Shitty Movie Sundays: Teenage Cave Man, or, Teenage Caveman, Whatever

According to the internet, so it must be true, star of Teenage Cave Man, Robert Vaughn, called it the worst film ever made. The internet is an infinite repository of apocrypha and bullshit, so who knows if this is an actual quote. This level of disavowal seems harsh. Teenage Cave Man is no Vertigo (released the same year), but it’s also no Ed Wood joint. It’s a b-movie that had a low budget, a silly script, and kitsch value out the wazoo.

One of four movies directed by Roger Corman in 1958, and one of seven he produced in that year, Teenage Cave Man follows the trials and tribulations of The Symbol Maker’s Teenage Son (Vaughn), as he comes of age and begins to question the laws of his clan of cave dwellers.

After an opening narration that is downright biblical, we are introduced to the clan and its way of life. They are a simple bunch, clad in imitation skins that look like dyed cotton, and, in at least one case, shag carpeting (low budget, remember). The clan resides in a cave in a cliffside (played by the ever-reliable Bronson Cave). The clan ekes out a meager hunter gatherer existence, with no literacy, and a set of myths and laws that they follow with strict adherence.

The most important of these laws is to never cross the river. This law has been part of the clan for longer than living memory. It seems that there is a monster on the other side of the river that can kill with a single touch. The Symbol Maker’s Teenage Son, despairing at the lack of good hunting on the safe side of the river, wishes to explore the other side, take the land for the clan, and hunt the giant beasts there that could feed his clan for many moons.

Standing in his way, besides the law, is The Symbol Maker’s Teenage Son’s father, The Symbol Maker (Leslie Bradley). He’s the guy wearing the most fashionable carpeting, and he believes in the law. Meanwhile, The Black-Bearded One (Frank DeKova), is maneuvering behind the scenes to take The Symbol Maker’s job for himself, and earn a less dastardly name. He does this by goading The Symbol Maker’s Teenage Son to cross the river and break the law. It works, setting off a chain of events whereby the clan is forced to reckon with its laws and its future. The Teenage Cave Man movie posterinternal conflict leads to violence, the appearance of the monster from the other side of the river, and a final twist that was common in sci-fi comics and short stories of the time. Indeed, Stan Lee must have used this ending a half-dozen times in Strange Tales alone.

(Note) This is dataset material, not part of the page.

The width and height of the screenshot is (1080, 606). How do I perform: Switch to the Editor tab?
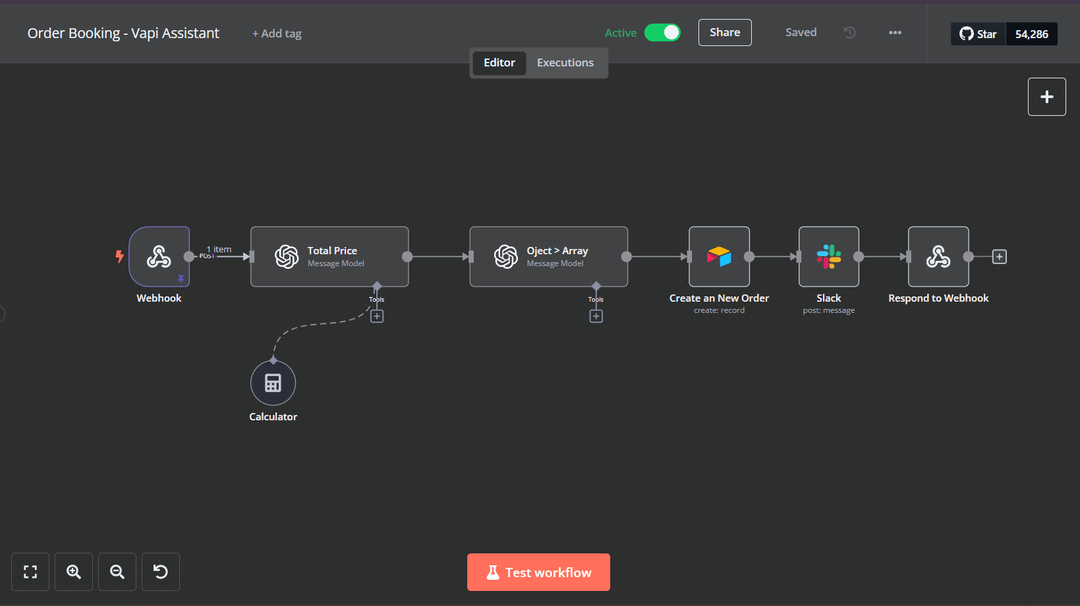click(498, 62)
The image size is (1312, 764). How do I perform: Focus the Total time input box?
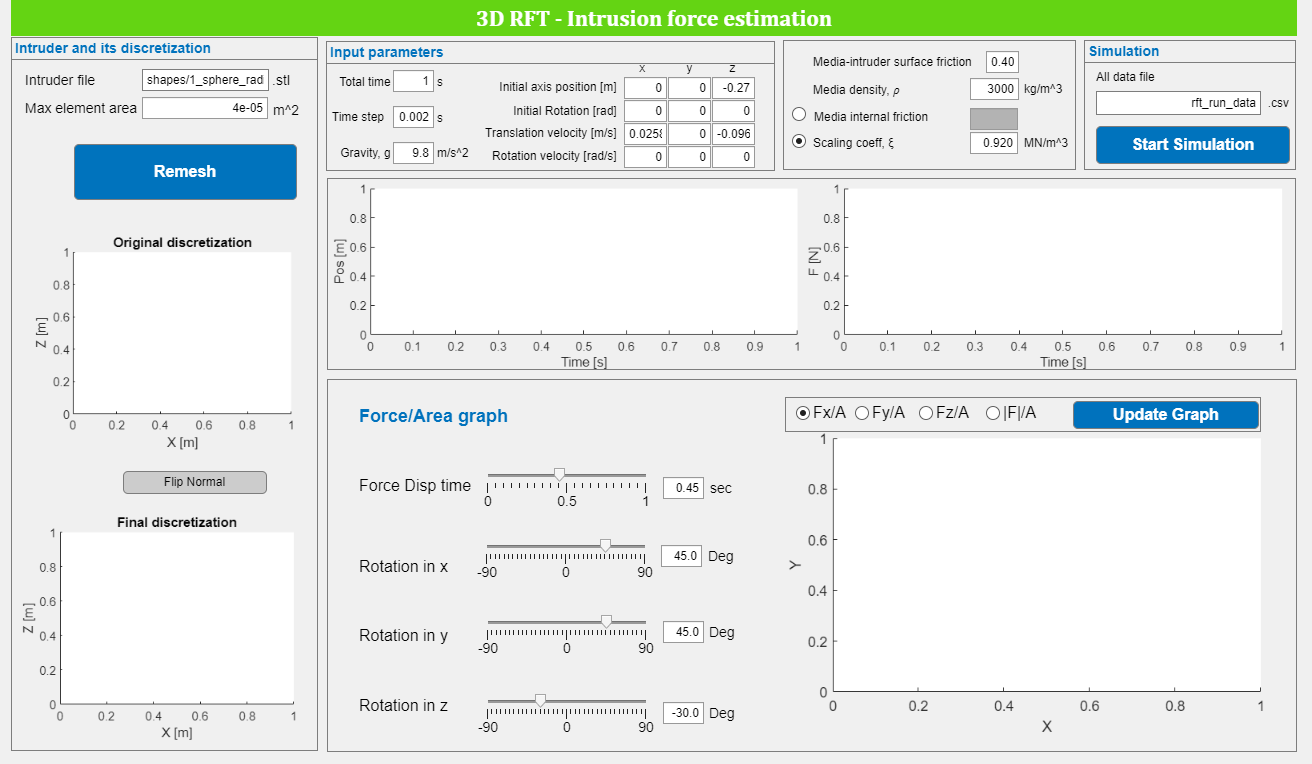413,81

Corman, ever the efficient filmmaker, managed to cram all this story into a flick that clocks in at 65-minutes long. There is nothing to fault about this film’s pace. The b-movie bona fides reside everywhere else. As noted above, the costumes are downright cheap. Then there are the clean-shaven faces, DeKova excepted, 1950s haircuts, and dialogue that could have been used in a contemporary, culturally clueless shitty western about Native Americans.

Corman also cheaped out on effects shots, cribbing footage from One Million B.C. for its giant lizards, and a random humanoid monster shot from The She-Creature that has nothing to do with this movie.

The pièce de résistance of the movie, though, is Vaughn. He was in his mid-twenties when this was filmed, but had the joyless demeanor of someone who spends sixty hours a week in suit and tie. His performance as a ‘teenager’ gives Steve McQueen’s role in The Blob a run for its money in generational silliness. Vaughn is so hilariously miscast that it’s part of the charm of the movie.

There’s not much more to say about Teenage Cave Man. It’s a Corman quickie designed to make a buck, and was never intended to have the kind of lasting cachet that it does. Unfortunately for those involved, this is the kind of movie viewers laugh at, and not with. That’s a great win for the shitty movie fan, though. Teenage Cave Man is essential viewing for fans of 1950s b-movies. It showcases Corman’s talents as a filmmaker, and how those talents were in constant conflict with his cheapness. Guess which side of him wins out. It’s shitty gold, making it into the hallowed top fifty of the Watchability Index, displacing The Dead Next Door at #40. Check it out.